Ganz so einfach ist es für die Vereine dann aber doch nicht. Die Berliner Wasserratten etwa mussten extra eine GmbH gründen, um das Bad betreiben zu können und das Haftungsrisiko für den Verein, der keine Gewinne erzielen darf, zu mindern.

Die Wasserratten sind nicht der erste Schwimmverein, der ein Bad betreibt. Auch die Wasserfreunde Spandau 04 sind mit von der Partie. Sie haben vor einem Jahr das Hallenbad Spandau Nord und das Sommerbad Weststaaken übernommen. Sie testen ihre Leistungsfähigkeit unter ungleich schwereren Bedingungen. Denn die Kosten, die bei Hallen- und Freibädern anfallen, sind durch die Wasseraufbereitung, die dort im Vergleich zu Strandbädern nötig ist, höher.

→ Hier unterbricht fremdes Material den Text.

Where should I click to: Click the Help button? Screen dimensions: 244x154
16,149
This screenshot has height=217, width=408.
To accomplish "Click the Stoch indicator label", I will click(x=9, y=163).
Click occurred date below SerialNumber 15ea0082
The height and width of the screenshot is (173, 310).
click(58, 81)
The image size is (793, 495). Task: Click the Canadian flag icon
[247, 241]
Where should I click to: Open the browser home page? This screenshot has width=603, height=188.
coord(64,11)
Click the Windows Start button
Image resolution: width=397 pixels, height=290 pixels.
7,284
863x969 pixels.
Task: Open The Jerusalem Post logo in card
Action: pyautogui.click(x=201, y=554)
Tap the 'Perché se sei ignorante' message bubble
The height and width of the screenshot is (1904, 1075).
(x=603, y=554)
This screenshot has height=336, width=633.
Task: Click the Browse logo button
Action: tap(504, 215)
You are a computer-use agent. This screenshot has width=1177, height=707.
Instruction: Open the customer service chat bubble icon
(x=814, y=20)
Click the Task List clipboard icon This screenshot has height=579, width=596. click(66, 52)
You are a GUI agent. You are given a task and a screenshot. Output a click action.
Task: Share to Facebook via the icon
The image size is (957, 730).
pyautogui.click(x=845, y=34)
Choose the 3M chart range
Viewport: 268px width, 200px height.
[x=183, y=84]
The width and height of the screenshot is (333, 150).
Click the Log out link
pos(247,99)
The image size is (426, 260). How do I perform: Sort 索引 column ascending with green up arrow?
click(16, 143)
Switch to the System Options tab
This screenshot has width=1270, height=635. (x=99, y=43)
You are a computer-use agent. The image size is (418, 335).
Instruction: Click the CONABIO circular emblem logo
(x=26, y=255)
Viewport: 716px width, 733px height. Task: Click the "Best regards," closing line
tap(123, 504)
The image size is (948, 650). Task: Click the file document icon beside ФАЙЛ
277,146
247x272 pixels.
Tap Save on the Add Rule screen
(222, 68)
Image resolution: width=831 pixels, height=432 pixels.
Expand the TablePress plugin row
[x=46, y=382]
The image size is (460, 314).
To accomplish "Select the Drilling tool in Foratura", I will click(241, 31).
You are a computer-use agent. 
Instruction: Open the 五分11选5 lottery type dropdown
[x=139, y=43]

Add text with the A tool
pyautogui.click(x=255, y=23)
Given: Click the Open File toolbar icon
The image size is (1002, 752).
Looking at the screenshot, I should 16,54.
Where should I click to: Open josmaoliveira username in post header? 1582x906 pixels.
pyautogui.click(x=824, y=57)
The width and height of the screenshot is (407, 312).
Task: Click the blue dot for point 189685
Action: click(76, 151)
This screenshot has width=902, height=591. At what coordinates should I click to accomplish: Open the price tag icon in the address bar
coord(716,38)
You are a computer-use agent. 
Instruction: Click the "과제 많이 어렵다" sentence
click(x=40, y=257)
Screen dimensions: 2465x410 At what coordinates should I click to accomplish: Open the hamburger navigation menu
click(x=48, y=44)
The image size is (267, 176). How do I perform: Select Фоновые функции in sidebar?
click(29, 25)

Betreiber des im Jahr 2000 geschlossenen Freibades Friedrichshagen am Müggelseedamm ist seit 2002 ebenfalls ein Sportverein, die Turngemeinde Berlin 1848 e. V. Anders als bei den Strandbädern, die nun von den Wasserratten betrieben, aber baulich noch von der BBB unterhalten werden, hat die Turngemeinde das Bad selbst restauriert. Zugänglich ist es allerdings nur für jene, die in der Turngemeinde Mitglied sind – oder dies werden. Die nicht vereinsgebundenen NutzerInnen bleiben außen vor.

Natürlich hoffen auch die Berliner Wasserratten, dass durch die Übernahme der Strandbäder mehr Menschen in ihren Verein eintreten. Denn während die Eintrittspreise für Nichtmitglieder an der Tarifstruktur des BBB ausgerichtet sind, obwohl das nicht vorgeschrieben ist, kommen Mitglieder der Wasserratten umsonst rein.